All anarchists are utopian because they believe that it is possible to create an alternative society where the present-day social, economic and political evils have been diminished and humans can realize their full potential.

This ideal society rests on anarchism’s optimistic view that humankind’s capacity for development, and the creation of a harmonious social order, can be nurtured in the absence of the state. Almost every type of anarchist utopia is a decentralised society, based on free association and self-regulation, where people govern and organize themselves. For anarchists, this type of social arrangement maximises liberty, equality and solidarity.

Having said this, different strands of anarchism offer different visions of an ideal society. Collectivist anarchism, and anarcho-communists, call for a new utopian system that removes capitalism and the state, and introduces new social arrangements based on common ownership, mutual aid, economic equality and freely-formed communities. These anarchists argue that human altruism can be nurtured only under such circumstances. Individualist anarchists advocate a utopian system that has no state and (unlike collectivist anarchists and anarcho-communists) no social or economic organisation. Moreover, anarcho-capitalists envisage a stateless society based on unregulated economic competition, the pursuit of private property and a social balance created by competing individual interests.

It’s amusing when anarchists are accused of being too ideological or outright “Utopian,” in the naive sense of the word. It is especially so when such an accusation comes from liberals or state socialists (i.e. mainstream Marxists).
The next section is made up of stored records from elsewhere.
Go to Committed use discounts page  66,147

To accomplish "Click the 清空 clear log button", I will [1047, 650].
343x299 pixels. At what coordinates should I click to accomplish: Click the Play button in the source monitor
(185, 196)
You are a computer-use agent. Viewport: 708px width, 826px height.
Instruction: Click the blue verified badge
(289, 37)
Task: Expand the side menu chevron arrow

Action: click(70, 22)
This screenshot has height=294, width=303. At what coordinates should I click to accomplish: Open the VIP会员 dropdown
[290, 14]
Why is it amusing? Because of all political perspectives, Anarchism (i.e. Libertarian Socialism) is the only one with theories that have not been refuted by history itself! This “Utopian” accusation generally comes from two general sources. First there are those who support the current Capitalist system as is and only propose mild changes, such as more or less regulation of the economy. These would generally be the Social Democrats (or “Liberals” in US politics) or Conservatives in most political systems.
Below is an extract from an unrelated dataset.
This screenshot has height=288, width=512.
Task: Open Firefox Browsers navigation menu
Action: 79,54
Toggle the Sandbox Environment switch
The other great accuser of utopianism is none other than the mainstream Marxist movements of Leninism, Trotskyism, Stalinism, Maoism and the like. As revolutionary anti-capitalist movements, they at least share some of the correct critical perspective on the current Capitalist system but they lose the ball when they turn around and accuse libertarian socialists of being naive for not promoting centralization, hierarchy structures and movements from above, that is, leadership from a minority of enlightened few.

A way of being pragmatic is to be anti-anti-utopian. It’s crucial to keep imagining that things could get better, and furthermore to imagine how they might get better. Here no doubt one has to avoid “cruel optimism,” which is perhaps thinking and saying that things will get better without doing the work of imagining how. Moreover, it is very easy to object to utopian politics by invoking some poorly-defined but seemingly omnipresent reality principle. But nonetheless, pragmatists understand that utopia is an ideal that will not be achieved but yet our aspirations will guide us. Pragmatists are not naive utopians but neither are they dismissive of the role utopian aspirations play in the implementation of real world betterment. 
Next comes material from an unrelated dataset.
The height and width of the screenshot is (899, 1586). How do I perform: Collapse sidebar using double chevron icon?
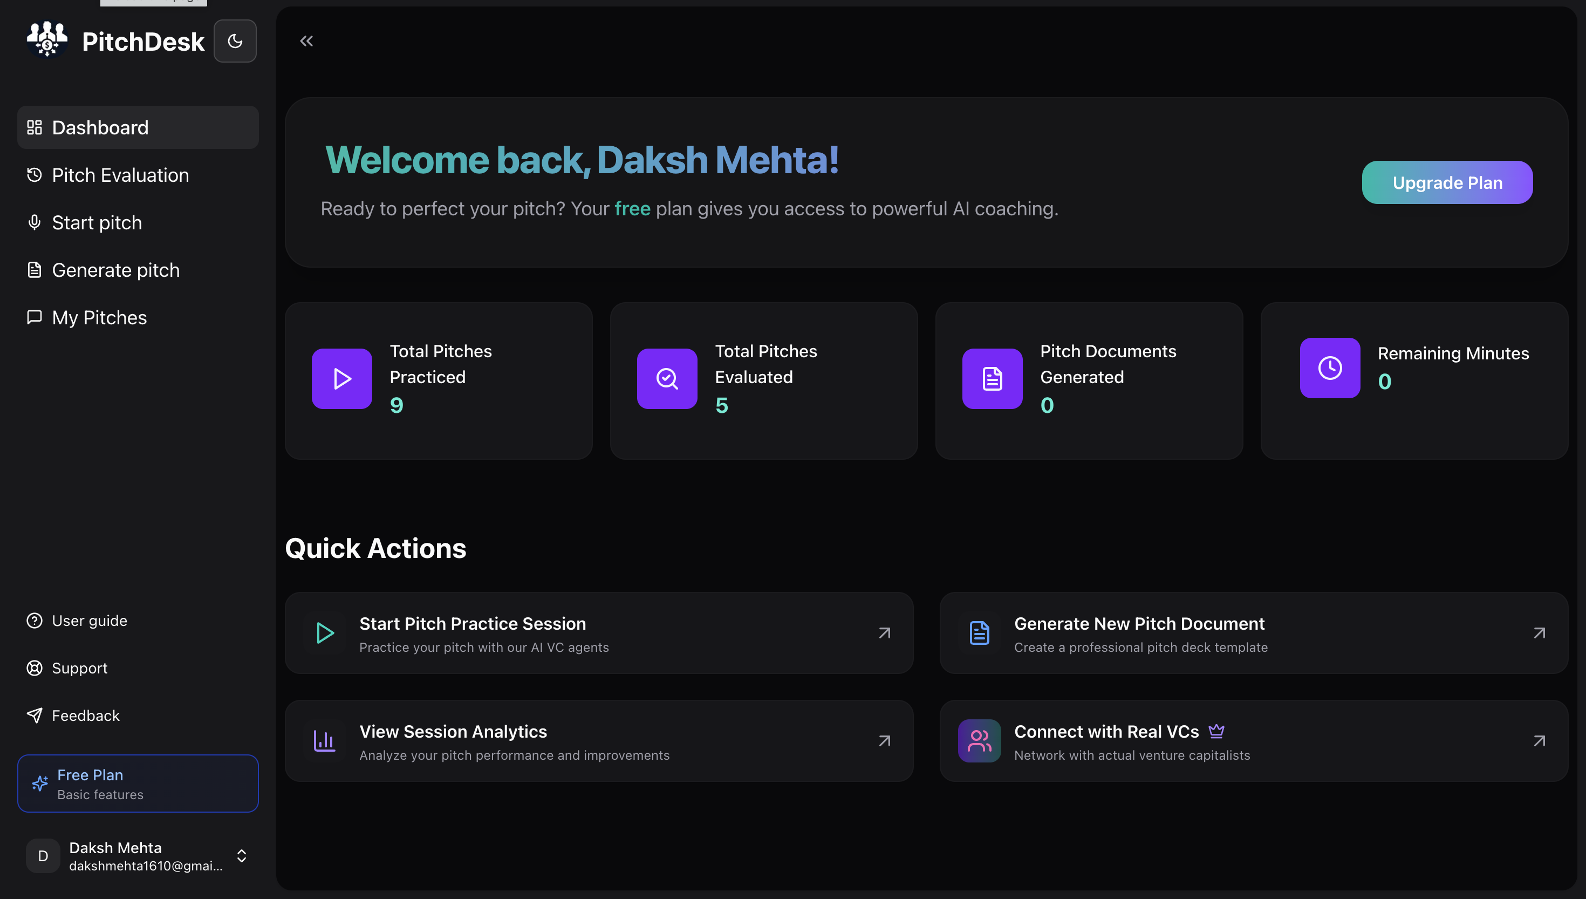(306, 41)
In the end, who is the ideologue? The one who looks at how humans currently and historically acted and interacted and makes a revolutionary theory to describe and lead to something better, or one who makes a theory which proves to be a failure in practice and then refuse to discard it? The authoritarian communist  will say that “Of course we will learn from the mistakes our historical leaders made, we of course don’t want to repeat them. But that is no more different than the Liberals who after every Capitalist crisis declared that they will learn from the mistakes of the past and ensure a future with no crises and depressions. And when the next disaster comes, they are always oh so surprised. So who is the pragmatist?  The utopian anarchist.